#### [SUPPLIED DATA]
━━━━━━━━━━━━━━━━━━━━━━━━━━━━━━

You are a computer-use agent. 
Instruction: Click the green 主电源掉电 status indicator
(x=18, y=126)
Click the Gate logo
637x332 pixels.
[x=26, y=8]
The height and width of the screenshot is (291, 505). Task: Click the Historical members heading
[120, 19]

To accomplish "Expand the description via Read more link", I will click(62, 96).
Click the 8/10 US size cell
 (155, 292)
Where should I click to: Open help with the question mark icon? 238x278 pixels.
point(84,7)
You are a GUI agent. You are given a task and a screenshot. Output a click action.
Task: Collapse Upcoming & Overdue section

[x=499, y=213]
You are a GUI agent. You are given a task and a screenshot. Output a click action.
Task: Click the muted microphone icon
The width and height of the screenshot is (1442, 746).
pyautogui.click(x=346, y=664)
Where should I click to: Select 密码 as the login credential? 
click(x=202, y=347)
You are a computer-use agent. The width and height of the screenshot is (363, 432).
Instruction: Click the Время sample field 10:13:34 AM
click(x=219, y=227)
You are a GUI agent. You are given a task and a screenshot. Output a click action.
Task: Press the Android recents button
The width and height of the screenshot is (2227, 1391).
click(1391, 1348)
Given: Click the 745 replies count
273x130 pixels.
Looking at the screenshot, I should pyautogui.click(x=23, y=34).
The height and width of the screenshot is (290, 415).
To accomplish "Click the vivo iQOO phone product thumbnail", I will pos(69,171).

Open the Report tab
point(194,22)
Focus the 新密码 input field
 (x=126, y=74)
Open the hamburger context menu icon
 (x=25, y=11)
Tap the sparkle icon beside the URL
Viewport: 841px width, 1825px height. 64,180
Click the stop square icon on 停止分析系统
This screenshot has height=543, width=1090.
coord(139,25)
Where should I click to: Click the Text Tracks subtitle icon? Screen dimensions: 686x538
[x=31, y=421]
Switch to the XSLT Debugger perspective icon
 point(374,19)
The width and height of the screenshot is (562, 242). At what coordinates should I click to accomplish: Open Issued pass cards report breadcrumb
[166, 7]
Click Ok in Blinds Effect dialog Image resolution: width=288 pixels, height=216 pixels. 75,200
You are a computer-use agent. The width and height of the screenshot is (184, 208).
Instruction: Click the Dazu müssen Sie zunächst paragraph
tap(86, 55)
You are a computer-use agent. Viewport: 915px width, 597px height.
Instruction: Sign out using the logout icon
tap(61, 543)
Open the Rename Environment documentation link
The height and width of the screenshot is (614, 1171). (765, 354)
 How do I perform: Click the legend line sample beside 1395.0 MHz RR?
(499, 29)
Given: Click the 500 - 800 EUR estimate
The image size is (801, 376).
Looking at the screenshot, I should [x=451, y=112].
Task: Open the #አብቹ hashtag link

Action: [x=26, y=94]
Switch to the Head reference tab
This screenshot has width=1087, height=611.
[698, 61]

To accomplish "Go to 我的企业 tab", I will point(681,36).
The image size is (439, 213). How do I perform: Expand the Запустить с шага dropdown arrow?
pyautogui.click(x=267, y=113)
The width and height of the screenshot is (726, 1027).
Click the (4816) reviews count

━━━━━━━━━━━━━━━━━━━━━━━━━━━━━━

#### [ASSIGNMENT]
Scan the listing above. Collect all lines with the word "count".

#### [EXERCISE OUTPUT]
Given: Click the 745 replies count
Click the (4816) reviews count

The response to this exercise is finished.